After downloading the photos to my computer when I got back to the office I noticed something peculiar about some of photos when viewing the thumbnail images. There seemed to be a smear on portions of those pictures. I wondered if there was a smudge on my lens that hadn’t noticed before. I checked the lens, but it was clean. Besides, if it had been dirty, then all the photos would have been affected. Then I thought that there might be something wrong with the sensor, which could be bad (re: expensive) news. But I went back to my computer and enlarged the images to get a better view and saw that it wasn’t a defect at all. Stagg’s swings were hitting the dust and fibers off of the ball itself. I hadn’t seen it during the match because the faint puffs lasted only a fraction of a second and then quickly dissipated.
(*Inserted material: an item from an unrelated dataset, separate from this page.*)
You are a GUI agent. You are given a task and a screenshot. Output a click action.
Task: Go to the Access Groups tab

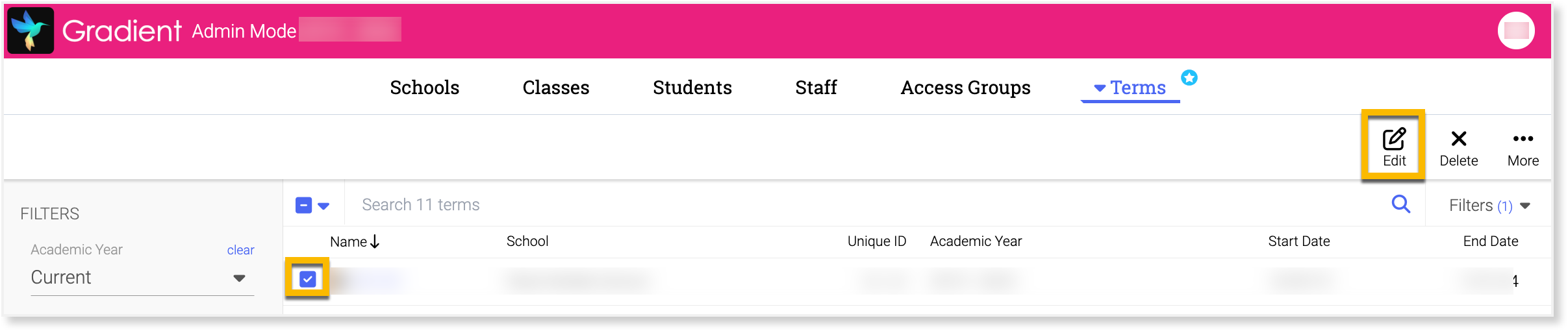pyautogui.click(x=965, y=88)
In all my years of shooting tennis I have never seen this in my photos. Maybe I never timed it just right or the light was never right (the photos that exhibit the dust and fibers are all backlit) or maybe I just never paid attention to it.
The players two courts away from Stagg and his opponent were grunters, issuing rather loud bellows every time they made contact with the ball. The 17-year-old Stagg, who won the boys 18 singles division of the USTA Winter National Championships in Scottsdale, Ariz., in early January, was a model of silence in comparison, letting his fuzz-battering hits do the talking for him.